# Mystery plant



## Thorald (Aug 8, 2009)

Hi,

I got this floating plant from the same breeder that I got my CRS from. It was floating in all of his tanks and when I told him I liked it, he gave me some 

He told me the common name, it was in dutch, but I forgot. He said it was native to Belgium, but this will probably be native to Europe or even Eurasia.

It's a strange plant, it looks like every leaf grows a new leaf. You can see petiole (new word for me ) leaving from the middle of each leaf to a new one. In the center of each leaf there is some sort of spike that points down wards. This might be a root or something that's used by the plant to attach itself to something.


----------



## Tex Gal (Nov 1, 2007)

That is a really cool floater. Where are you located?


----------



## Thorald (Aug 8, 2009)

Tex Gal said:


> That is a really cool floater. Where are you located?
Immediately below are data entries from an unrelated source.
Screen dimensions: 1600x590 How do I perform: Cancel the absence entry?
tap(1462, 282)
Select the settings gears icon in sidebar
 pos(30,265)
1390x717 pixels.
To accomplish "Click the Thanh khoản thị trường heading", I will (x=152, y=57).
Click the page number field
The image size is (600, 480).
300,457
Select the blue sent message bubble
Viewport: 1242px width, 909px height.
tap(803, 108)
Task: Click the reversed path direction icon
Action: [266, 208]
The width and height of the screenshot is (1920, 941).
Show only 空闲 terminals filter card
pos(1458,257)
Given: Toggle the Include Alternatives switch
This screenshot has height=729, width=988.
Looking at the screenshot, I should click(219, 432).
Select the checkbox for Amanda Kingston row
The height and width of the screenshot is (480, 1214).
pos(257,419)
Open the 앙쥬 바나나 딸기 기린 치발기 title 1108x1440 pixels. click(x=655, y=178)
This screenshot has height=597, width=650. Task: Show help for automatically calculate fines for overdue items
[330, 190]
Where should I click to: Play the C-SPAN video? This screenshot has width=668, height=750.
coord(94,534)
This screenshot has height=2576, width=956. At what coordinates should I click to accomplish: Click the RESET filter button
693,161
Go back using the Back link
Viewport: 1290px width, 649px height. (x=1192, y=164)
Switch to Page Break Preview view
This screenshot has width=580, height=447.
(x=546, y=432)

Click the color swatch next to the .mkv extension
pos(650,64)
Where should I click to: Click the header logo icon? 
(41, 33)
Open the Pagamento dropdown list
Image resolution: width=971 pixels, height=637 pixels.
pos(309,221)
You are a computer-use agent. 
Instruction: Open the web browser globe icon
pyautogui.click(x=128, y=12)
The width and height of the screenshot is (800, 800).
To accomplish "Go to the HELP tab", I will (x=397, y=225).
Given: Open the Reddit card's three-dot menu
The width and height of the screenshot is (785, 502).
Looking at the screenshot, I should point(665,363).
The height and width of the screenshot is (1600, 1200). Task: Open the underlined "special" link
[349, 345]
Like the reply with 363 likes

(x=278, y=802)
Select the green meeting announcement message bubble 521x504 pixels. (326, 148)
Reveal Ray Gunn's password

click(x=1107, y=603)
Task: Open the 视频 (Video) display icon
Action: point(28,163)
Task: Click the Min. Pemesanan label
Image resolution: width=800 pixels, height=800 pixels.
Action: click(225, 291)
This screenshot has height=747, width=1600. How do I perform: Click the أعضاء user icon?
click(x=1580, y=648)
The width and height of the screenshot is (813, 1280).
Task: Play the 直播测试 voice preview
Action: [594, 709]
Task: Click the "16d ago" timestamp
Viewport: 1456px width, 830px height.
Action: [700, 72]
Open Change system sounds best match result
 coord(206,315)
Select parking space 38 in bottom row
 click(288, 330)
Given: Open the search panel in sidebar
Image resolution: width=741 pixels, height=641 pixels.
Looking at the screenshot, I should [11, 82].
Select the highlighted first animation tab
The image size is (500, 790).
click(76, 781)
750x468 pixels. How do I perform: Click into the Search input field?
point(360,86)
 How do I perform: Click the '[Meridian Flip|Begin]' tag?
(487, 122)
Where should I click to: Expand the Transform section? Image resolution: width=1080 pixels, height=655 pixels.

I also think it's pretty neat 

I'm from Belgium. I could try to send some to The States when it starts to grow in. The guy that gave it to me said it will fill your tank in no time


----------



## Cavan Allen (Jul 22, 2004)

It's _Lemna trisulca_, a duckweed. We have it here too.

http://plants.usda.gov/java/profile?symbol=LETR


----------



## Thorald (Aug 8, 2009)

Thank you Cavan Allen. That's indeed it 

Tex Gal, I hope you can find it if you like it.


----------



## Tex Gal (Nov 1, 2007)

Score one for Cavan again! Cavan rocks!


----------